7. It really is an allergy: I remember when I first heard this term in AA. I thought it was a neat little trick to avoid telling people that I was an alcoholic. You can imagine the surprise when I was reading the Big Book of Alcoholics Anonymous and it actually talked about the allergy. Once I read it in a different context, I was a little confused and fought the idea of actually having an allergy. I pulled out a dictionary and looked up the definition of an allergy. To my surprise an allergy is defined as an abnormal reaction to a food, beverage, or substance. WHOA! I had that! When I put drugs or alcohol in my body I definitely had an abnormal reaction. As soon as I put a substance into my body, I had no idea what was going to happen next. I had no control.
8. Spirituality does not mean religion: Growing up I had been exposed to some Catholicism. We went through phases of going to church, but overall it was never something I felt too interested in. My dad always brought us to church, and my mom told us church was bad. With a mixed message like that I naturally formed my own opinions on the matter.
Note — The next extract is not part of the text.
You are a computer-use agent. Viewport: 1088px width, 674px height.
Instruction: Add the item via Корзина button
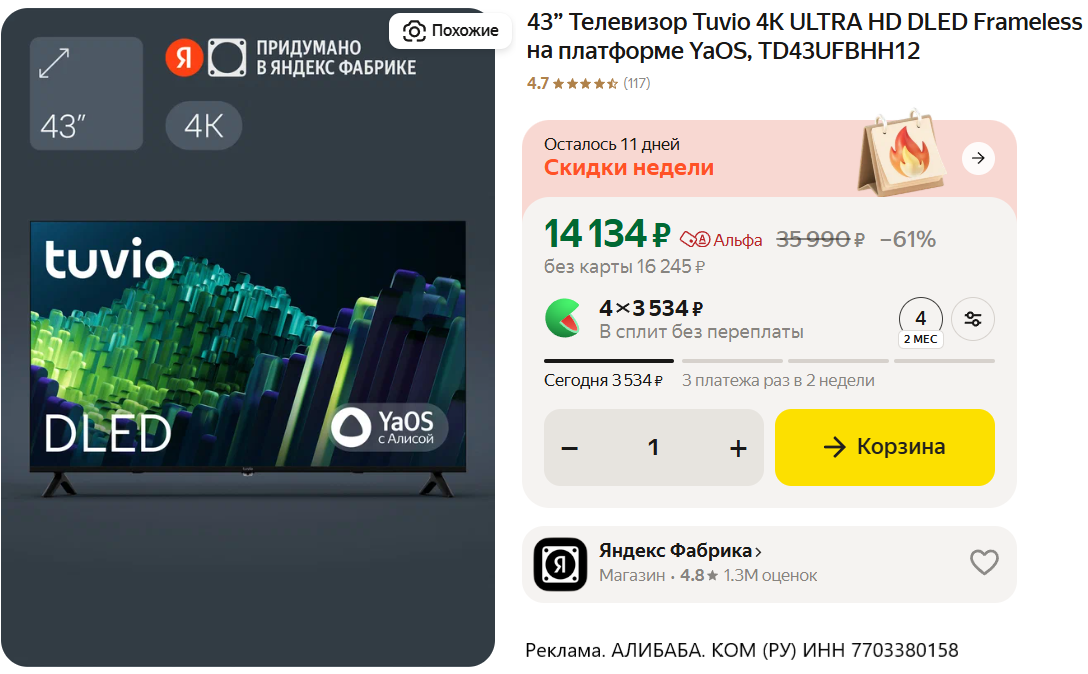[x=885, y=447]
I wasn’t an atheist, but I wasn’t lining up for communion either. When I walked into AA and heard God talked about so freely, I’ll admit it did freak me out a little. Early on in my recovery I was told over and over again that whatever God I chose to believe in was personal to me, and it didn’t matter what it was as long as it wasn’t me. In order to make my beginning all I had to do was be willing to believe that there was something out there bigger than me. That was easy enough for me.
9. The steps are in order for a reason: I remember when I decided to get a sponsor, I sat in that meeting rehearsing in my head how I was going to tell her that no matter what I was never going to make an amends to my mother. Thankfully, after the first time I sat down with her she didn’t require I do that between then and our next meeting. It was explained to me that while, yes, each step is important, they are in the order they are in for a reason! Making amends was step nine, and I was worrying about it before I ever learned about step one. Fortunately, step one set me up for step two, and step two set me up for step three, and so on. Each step is exactly where it should be for a reason. By the time I was ready to begin making my amends, I was ready to make amends to my mother. If I had started with step nine, my experience would have ended before I ever had a chance to recover.
10. Life will be fun again! – Phew. I always equated sobriety with boredom. How is it possible to go out and have fun without drinking or drugging? Ironically, the last couple years of my using really weren’t that fun, yet I still associated fun with drinking and drugging. I used to judge people who would fellowship after meetings, have games nights, or do anything social together. I didn’t know what it was like to have fun, which I only learned from participating in activities and events, that other alcoholics were a part of. I had SO much more fun sober than I ever had when I was in active addition. The best part was I remembered every minute of it. Once I learned how to be comfortable in my own sober skin, it allowed me to genuinely enjoy life. It gave me confidence to meet new people, try new things and truly have fun!
If I had been told these things in early recovery, I don’t know if my experience would have been any different. It’s fun to look back and reflect on how much I have learned and been able to grow into my own recovery experience.